> _What is required_: Exact copies of all entries are expected.

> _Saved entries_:

|---|

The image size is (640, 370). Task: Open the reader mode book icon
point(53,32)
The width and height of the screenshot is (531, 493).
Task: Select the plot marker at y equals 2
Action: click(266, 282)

|---|

> _Solution for this task_:
The image size is (640, 370). Task: Open the reader mode book icon
point(53,32)
The width and height of the screenshot is (531, 493).
Task: Select the plot marker at y equals 2
Action: click(266, 282)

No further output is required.